----- Given passage

But there’s only so much vitamin D you can get from your diet as the best source is sun.

So for people with darker skin - we wouldn’t say limit your time outside but just use sun protection outdoors. Wearing sunscreen does not reduce your vitamin D uptake from the sun. And if you think you are at risk of a vitamin D deficiency, have a conversation with your doctor about it.

Myth 3. You can make your own sunscreen at home using healthy foods.

Walker: Definitely do not try making your own sunscreen with food at home.

Sunscreens in Australia are heavily regulated. In fact, we have some of the highest levels of sunscreen regulation in the world, overseen by the Therapeutic and Drugs Administration.

Approved sunscreens have ingredients in them that have been proven to be effective in reaching your skin.

Sunscreens are like medicines. So saying you’re going to follow a recipe and make a sunscreen at home with foods is just like saying you are going to take homemade paracetamol. You wouldn’t take homemade paracetamol, so don’t take homemade sunscreen.

So for people with darker skin, we wouldn’t say limit your time outside but just use sun protection outdoors. A good sunscreen does not reduce your vitamin D uptake from the sun.

Myth 4. You can eat your sunscreen protection by taking a sunscreen pill, ordered online, to guard against UV rays.

Walker: Be wary of anything that claims you can have sunscreen in a pill form.

There’s no evidence to show that anything you ingest will protect you from the sun. These sunscreen pills are not approved for use in Australia.

----------
----- Data excerpts

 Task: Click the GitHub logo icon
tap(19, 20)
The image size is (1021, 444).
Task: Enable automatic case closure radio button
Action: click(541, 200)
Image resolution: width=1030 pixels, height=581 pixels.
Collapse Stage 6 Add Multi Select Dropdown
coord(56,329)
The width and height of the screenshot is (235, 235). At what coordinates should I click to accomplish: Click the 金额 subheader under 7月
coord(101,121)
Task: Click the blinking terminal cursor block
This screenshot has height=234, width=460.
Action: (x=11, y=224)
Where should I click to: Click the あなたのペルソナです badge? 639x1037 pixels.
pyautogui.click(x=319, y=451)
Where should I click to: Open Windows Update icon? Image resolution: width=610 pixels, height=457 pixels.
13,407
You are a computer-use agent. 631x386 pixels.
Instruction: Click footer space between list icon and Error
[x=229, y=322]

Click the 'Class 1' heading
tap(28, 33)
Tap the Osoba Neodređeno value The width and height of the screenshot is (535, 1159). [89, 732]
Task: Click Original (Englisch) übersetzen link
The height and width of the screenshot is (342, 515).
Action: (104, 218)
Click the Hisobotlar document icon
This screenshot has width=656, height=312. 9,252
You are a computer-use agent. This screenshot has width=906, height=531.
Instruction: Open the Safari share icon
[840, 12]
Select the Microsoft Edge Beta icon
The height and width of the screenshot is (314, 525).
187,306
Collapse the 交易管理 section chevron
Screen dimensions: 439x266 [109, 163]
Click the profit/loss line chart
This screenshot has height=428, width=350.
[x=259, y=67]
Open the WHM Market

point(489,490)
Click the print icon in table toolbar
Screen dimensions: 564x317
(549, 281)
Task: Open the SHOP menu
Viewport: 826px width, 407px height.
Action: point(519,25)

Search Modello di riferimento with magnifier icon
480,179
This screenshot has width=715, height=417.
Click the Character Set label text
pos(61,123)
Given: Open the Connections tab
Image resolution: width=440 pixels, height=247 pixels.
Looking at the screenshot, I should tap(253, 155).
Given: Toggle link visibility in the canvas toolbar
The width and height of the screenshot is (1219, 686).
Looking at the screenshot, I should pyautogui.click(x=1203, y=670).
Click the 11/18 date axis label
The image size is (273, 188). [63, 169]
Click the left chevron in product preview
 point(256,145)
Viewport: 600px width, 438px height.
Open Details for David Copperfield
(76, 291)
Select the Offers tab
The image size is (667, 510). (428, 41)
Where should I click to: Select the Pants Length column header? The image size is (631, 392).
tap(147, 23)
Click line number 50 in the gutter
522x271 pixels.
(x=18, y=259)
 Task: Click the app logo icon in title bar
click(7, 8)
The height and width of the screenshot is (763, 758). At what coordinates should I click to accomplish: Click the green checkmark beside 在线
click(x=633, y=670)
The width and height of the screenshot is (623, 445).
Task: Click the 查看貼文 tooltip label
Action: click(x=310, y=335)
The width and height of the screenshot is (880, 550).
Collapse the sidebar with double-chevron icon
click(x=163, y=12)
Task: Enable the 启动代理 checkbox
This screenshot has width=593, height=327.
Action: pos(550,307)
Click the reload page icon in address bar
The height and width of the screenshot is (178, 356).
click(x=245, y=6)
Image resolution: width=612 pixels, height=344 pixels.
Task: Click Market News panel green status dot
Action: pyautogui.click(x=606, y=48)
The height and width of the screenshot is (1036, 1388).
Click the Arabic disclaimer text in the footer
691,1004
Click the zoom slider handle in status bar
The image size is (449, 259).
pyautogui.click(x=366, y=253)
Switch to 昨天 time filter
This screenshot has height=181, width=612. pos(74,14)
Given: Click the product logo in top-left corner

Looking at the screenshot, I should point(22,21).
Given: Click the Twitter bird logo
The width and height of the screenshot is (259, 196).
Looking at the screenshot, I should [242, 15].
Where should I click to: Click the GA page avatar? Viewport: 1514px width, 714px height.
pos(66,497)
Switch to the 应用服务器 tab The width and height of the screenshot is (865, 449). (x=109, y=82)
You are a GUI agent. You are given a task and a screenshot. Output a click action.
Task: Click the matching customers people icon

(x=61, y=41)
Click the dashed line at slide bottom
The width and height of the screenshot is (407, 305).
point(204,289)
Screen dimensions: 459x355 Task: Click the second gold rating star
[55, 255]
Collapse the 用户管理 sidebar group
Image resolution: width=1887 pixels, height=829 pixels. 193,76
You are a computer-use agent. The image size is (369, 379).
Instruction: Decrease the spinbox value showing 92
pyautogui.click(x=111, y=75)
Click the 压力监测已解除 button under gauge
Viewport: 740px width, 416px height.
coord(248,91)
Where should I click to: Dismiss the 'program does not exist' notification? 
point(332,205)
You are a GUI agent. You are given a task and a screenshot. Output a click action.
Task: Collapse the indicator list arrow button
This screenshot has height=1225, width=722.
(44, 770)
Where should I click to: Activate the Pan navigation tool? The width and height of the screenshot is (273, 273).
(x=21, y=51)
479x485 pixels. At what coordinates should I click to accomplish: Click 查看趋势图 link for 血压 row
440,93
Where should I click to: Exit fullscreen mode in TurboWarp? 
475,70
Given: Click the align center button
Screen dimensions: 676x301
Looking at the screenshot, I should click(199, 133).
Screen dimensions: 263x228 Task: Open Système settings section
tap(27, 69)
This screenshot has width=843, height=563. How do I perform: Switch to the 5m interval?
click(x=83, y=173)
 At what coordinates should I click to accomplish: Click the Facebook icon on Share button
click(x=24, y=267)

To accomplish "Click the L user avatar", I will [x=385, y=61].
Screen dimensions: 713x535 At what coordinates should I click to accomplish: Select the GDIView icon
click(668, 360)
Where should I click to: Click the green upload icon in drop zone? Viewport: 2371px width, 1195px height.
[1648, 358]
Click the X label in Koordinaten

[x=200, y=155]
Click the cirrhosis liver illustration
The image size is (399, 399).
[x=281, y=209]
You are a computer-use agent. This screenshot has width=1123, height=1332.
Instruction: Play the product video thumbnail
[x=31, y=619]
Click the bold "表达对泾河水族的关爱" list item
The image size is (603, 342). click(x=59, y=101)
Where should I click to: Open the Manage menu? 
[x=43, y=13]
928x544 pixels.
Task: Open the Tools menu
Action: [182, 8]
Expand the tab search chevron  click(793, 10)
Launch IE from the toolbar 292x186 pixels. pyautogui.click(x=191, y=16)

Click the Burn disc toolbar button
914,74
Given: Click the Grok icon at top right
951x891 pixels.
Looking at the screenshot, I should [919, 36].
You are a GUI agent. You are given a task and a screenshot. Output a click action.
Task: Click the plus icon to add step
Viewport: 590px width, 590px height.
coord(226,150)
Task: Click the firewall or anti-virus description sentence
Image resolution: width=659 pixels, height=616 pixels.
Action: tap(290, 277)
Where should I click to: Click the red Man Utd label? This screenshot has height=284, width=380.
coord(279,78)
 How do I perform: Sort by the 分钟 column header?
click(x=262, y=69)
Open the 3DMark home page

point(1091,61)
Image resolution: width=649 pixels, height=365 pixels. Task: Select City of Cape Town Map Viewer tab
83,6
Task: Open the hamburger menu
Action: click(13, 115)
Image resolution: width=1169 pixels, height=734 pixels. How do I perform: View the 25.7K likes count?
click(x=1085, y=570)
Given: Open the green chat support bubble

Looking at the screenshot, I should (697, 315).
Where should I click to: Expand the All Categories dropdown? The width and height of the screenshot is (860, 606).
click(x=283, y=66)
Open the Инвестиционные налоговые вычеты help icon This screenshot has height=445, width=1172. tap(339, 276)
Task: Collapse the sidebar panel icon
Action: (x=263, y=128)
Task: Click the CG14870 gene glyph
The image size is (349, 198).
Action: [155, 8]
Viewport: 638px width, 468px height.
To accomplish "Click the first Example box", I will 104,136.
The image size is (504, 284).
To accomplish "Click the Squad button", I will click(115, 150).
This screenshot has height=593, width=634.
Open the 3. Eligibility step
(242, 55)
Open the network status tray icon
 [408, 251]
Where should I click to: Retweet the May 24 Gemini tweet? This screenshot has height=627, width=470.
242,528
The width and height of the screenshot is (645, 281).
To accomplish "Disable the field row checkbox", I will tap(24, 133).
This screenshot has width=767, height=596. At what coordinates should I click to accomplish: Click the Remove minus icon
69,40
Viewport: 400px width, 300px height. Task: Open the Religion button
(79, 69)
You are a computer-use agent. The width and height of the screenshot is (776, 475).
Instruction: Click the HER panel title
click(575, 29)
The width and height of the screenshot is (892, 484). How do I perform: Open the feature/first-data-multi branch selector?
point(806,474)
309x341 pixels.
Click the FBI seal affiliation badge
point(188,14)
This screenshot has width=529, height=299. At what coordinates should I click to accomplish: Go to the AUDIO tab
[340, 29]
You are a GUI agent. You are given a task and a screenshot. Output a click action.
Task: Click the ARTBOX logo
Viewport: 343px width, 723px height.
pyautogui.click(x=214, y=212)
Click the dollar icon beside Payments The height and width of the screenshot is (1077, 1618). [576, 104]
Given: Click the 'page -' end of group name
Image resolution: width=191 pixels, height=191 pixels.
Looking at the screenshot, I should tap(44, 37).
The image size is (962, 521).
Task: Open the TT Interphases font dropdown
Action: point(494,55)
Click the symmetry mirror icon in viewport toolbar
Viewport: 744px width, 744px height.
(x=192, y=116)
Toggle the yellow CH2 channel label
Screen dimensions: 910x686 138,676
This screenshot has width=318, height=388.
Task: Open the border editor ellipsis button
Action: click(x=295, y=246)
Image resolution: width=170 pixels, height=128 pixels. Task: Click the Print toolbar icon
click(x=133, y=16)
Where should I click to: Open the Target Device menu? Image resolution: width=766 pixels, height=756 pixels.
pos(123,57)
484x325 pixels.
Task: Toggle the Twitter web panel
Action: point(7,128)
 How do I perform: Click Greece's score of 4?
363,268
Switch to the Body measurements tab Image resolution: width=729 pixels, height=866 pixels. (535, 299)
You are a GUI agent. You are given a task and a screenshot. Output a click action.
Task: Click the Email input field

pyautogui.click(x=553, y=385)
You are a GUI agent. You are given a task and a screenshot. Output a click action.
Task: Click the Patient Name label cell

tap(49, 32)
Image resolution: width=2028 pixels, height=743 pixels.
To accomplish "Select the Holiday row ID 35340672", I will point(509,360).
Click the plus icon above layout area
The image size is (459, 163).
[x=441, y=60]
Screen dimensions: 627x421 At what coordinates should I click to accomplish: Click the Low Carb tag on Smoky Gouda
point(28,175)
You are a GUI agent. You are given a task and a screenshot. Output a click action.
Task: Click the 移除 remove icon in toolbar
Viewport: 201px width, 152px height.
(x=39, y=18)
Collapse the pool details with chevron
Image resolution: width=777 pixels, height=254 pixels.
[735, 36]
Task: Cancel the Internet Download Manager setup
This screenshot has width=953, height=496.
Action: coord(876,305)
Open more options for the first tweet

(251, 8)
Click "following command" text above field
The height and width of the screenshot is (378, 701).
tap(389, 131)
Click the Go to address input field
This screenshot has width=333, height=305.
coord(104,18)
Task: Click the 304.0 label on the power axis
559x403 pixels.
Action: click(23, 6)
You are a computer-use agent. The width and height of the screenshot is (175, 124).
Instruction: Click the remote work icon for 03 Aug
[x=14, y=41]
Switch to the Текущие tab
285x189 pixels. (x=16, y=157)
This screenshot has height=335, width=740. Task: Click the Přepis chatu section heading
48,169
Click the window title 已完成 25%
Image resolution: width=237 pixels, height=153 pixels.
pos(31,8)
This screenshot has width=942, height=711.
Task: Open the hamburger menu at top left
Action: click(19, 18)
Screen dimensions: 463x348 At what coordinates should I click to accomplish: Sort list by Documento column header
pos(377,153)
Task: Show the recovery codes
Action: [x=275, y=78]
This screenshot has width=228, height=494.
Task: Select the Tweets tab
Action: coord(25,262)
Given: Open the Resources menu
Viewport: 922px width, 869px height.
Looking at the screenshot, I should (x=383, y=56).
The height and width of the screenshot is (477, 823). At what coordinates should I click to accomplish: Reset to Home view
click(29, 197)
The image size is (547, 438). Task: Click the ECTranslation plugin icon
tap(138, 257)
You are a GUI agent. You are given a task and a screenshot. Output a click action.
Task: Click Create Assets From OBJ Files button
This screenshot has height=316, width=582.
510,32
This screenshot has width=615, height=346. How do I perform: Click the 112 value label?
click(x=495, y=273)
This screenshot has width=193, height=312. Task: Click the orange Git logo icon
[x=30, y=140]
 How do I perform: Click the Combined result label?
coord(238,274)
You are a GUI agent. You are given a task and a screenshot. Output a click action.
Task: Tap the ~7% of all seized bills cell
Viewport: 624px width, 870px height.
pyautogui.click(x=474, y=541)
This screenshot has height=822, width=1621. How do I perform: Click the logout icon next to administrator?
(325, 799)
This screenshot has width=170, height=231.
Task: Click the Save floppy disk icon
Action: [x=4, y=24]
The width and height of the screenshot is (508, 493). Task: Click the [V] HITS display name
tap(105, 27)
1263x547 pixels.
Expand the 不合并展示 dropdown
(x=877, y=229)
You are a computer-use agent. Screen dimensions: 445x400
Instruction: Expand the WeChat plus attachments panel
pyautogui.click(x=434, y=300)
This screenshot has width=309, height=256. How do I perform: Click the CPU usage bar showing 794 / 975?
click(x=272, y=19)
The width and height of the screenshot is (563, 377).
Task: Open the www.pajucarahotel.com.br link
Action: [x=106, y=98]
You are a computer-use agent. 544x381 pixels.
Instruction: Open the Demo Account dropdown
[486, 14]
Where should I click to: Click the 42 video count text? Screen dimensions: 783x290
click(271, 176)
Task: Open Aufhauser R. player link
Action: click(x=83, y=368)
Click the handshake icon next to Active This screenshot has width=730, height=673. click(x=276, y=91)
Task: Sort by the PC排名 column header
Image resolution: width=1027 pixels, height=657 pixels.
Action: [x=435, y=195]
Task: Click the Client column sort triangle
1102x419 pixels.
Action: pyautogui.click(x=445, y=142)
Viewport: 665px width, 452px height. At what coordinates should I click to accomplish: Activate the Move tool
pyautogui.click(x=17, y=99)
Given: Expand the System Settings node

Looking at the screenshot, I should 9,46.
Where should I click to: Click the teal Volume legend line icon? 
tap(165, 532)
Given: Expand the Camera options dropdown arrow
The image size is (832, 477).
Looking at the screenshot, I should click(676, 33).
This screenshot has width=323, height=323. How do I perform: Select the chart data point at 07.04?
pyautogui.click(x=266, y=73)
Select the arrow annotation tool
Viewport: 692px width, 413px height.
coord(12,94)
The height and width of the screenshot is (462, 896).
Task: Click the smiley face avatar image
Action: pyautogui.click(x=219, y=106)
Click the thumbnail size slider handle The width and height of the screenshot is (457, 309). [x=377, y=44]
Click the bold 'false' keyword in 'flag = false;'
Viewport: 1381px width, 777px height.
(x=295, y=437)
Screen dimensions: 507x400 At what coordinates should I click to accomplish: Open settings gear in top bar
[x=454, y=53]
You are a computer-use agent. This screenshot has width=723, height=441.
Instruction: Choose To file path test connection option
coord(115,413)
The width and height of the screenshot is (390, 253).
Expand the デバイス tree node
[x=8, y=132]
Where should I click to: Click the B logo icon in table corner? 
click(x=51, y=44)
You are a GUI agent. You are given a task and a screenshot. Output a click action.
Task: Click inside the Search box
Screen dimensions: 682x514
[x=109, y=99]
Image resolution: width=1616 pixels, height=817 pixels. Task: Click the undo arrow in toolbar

----------

Work task A: Translate this sentence from the sun-safety text into Spanish: "Sunscreens are like medicines."
Work task B: In the sun-safety text, switch "doctor" to "pharmacist" in the stretch from "But there’s only" through "and Drugs Administration.".
Work task C: According to the sun-safety text, are sunscreen pills approved for use in Australia?
The items play no part in this work.

Written solution A: Los protectores solares son como medicamentos.

Written solution B:
But there’s only so much vitamin D you can get from your diet as the best source is sun.

So for people with darker skin - we wouldn’t say limit your time outside but just use sun protection outdoors. Wearing sunscreen does not reduce your vitamin D uptake from the sun. And if you think you are at risk of a vitamin D deficiency, have a conversation with your pharmacist about it.

Myth 3. You can make your own sunscreen at home using healthy foods.

Walker: Definitely do not try making your own sunscreen with food at home.

Sunscreens in Australia are heavily regulated. In fact, we have some of the highest levels of sunscreen regulation in the world, overseen by the Therapeutic and Drugs Administration.

Written solution C: No, they are not approved for use in Australia.